Esta pressão para a Associação Mata Ciliar deixar o terreno onde está instalada há 27 anos, dos 35 anos de luta pelos animais, mostra claramente que os interesses econômicos se sobrepõem à proteção da vida animal ou a qualquer outra questão ambiental em Jundiaí.

A Mata Ciliar também trava uma briga judicial com o aeroporto administrado pela Voa-SP, que já chegou a entrar com uma ação de despejo contra a ela, dando 48 horas para retirar mais de 130 animais de uma área de 30.000 m², local onde se encontram o recintos dos felinos e lobos-guarás. Essa ação ainda está aguardando julgamento no Tribunal de Justiça.

Apoiadores da Mata Ciliar veem a luta pela permanência como símbolo pela proteção da Serra do Japi e pela qualidade de vida dos moradores de Jundiaí. As tratativas com o Governo do Estado, Prefeitura de Jundiaí e Voa-SP, destacam que o trabalho da entidade irá continuar e que tentam uma negociação para remanejar os animais do local, com o argumento que a reabilitação de animais naquele local atrai urubus e causam riscos para as aeronaves. Porém, o valor maior que está em jogo neste conflito é a questão ambiental, a sobrevivência ecológica da Serra do Japi e a qualidade de vida dos moradores da cidade.
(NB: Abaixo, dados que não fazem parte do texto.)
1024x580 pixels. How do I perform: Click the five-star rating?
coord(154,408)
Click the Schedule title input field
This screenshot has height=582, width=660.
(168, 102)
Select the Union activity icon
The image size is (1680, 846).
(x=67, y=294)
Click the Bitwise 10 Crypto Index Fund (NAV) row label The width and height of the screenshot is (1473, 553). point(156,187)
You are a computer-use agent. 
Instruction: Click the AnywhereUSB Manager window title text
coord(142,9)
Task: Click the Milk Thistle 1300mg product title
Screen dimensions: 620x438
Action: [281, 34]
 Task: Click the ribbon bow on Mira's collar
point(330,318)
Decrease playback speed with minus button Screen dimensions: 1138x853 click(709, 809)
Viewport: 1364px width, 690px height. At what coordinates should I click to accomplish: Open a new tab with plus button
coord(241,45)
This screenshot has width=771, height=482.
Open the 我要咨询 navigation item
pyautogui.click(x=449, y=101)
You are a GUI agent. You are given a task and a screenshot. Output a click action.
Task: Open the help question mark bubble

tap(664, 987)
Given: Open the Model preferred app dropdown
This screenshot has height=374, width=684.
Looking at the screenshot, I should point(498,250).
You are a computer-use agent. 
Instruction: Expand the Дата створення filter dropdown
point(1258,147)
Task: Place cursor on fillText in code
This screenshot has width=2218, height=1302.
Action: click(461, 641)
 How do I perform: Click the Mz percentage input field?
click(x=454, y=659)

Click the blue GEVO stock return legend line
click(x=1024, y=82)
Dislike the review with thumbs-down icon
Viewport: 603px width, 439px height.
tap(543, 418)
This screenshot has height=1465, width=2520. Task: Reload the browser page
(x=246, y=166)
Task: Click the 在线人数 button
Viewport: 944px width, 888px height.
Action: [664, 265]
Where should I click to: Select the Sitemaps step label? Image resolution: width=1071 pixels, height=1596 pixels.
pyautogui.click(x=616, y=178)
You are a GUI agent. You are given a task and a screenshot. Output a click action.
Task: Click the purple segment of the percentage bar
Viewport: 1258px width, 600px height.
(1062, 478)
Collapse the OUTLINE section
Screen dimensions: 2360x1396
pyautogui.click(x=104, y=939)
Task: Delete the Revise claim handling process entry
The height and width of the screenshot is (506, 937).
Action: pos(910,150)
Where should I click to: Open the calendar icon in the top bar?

Ampliar o aeroporto e a frota de voos domésticos para uma área próxima a Serra do Japi, além de aumentar a área comercial do entorno é colocar em risco todo um ecossistema ameaçado pela especulação imobiliária que avança ambiciosamente para o zoneamento de proteção em uma das últimas áreas de Mata Atlântica do Estado de São Paulo. Jundiaí não quer a ampliação do aeroporto, a cidade quer ver sua floresta viva, assim como seus habitantes silvestres.